When MNP holds its 2015 Annual Shareholder meeting, it will have been just over 7 years since the last auction for MNP's auction market preferred shares took place. ARCPS holders' investments remain frozen, with no liquidity at par value. We feel that it is time for the Fund to emulate the actions of the many responsible closed-end funds which have redeemed and refinanced their frozen preferred shares, and act in a proactive fashion by redeeming all remaining outstanding ARCPS at par and eliminate all leverage or replace such shares with alternate form(s) of leverage.
If the Fund takes steps to complete the redemption of all outstanding ARCPS, this will benefit existing ARCPS' shareholders by providing liquidity at par value.

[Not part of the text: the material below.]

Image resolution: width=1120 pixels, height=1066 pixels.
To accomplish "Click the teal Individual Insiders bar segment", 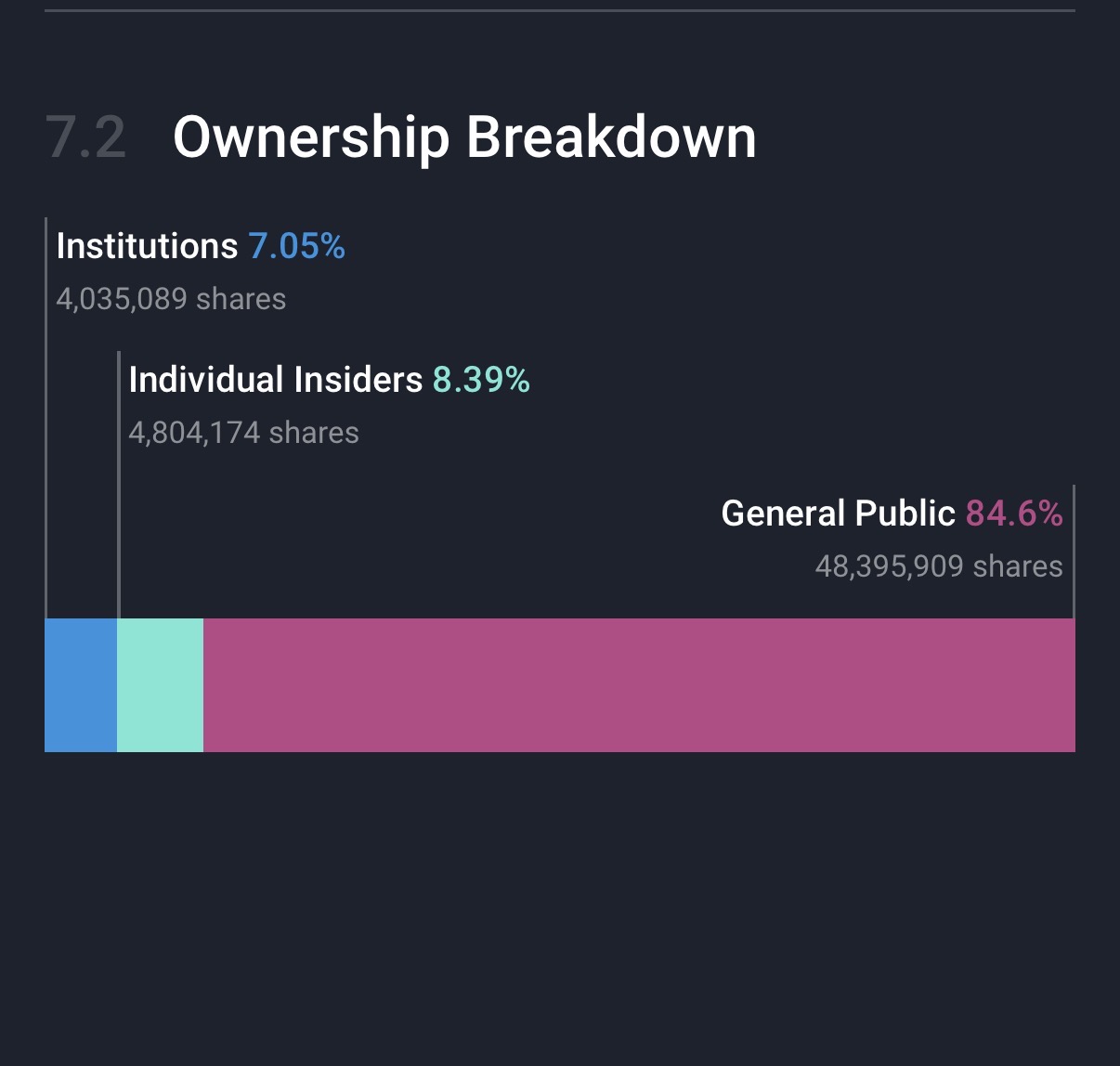I will click(160, 684).
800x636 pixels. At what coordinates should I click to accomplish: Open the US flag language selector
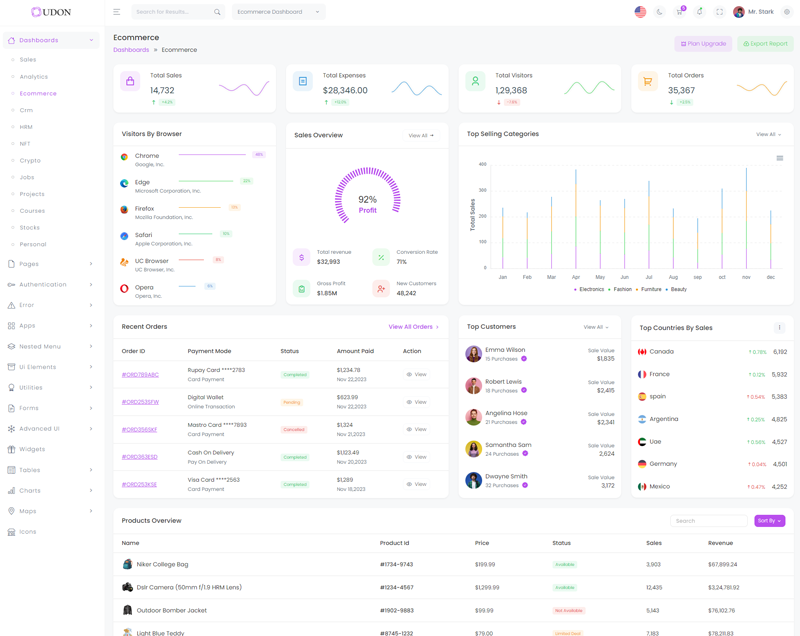click(x=640, y=12)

It may also benefit common shareholders by taking advantage of historically low interest rates available through alternative financing vehicles, while simultaneously mitigating the risk of a significant increase in the cost of leverage should short-term interest rates rise.
ARCPS holders must be afforded liquidity for their shares at full value and common shareholders must be protected from a potentially higher cost of leverage should short-term interest rates rise.
Karpus strongly urges your support for its proposal. Thank you.